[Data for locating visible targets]
********
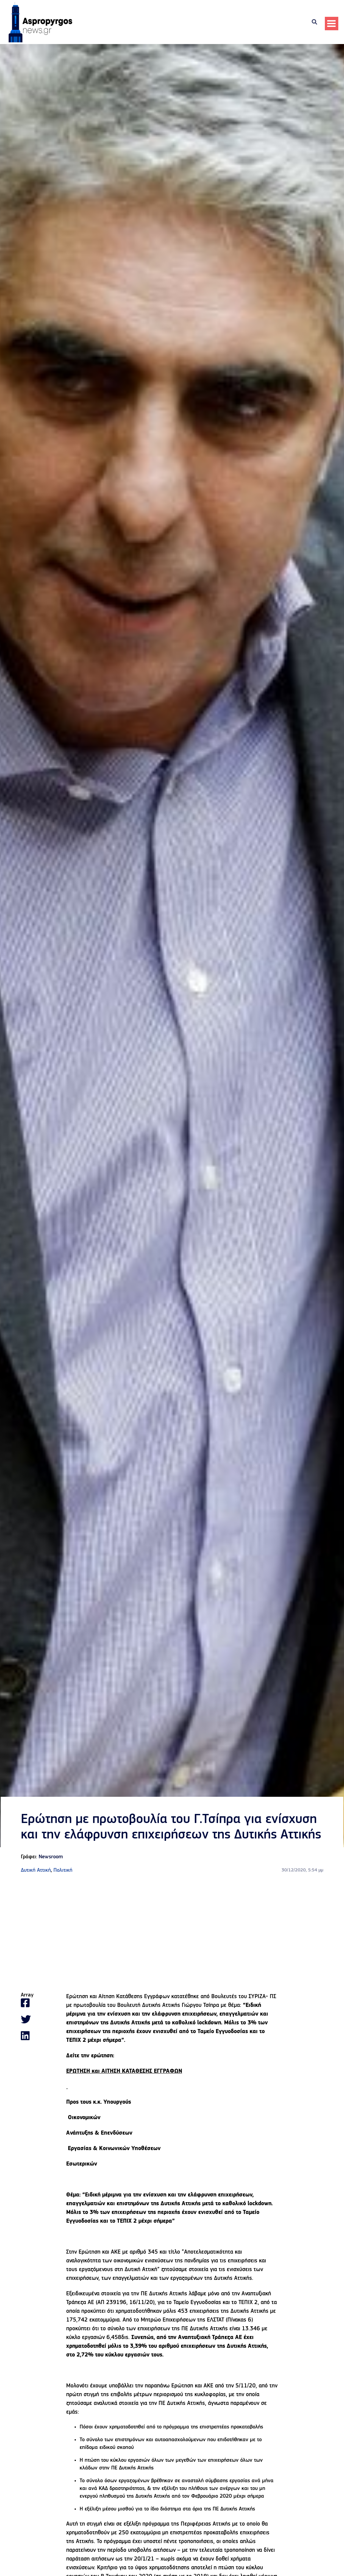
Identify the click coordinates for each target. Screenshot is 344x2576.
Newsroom (51, 1859)
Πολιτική (62, 1872)
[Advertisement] (172, 1935)
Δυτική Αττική (36, 1872)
********
Set task: Copy every line above word for word, leaving out the picture.

Final result:
Identify the click coordinates for each target. Screenshot is 344x2576.
Newsroom (51, 1859)
Πολιτική (62, 1872)
[Advertisement] (172, 1935)
Δυτική Αττική (36, 1872)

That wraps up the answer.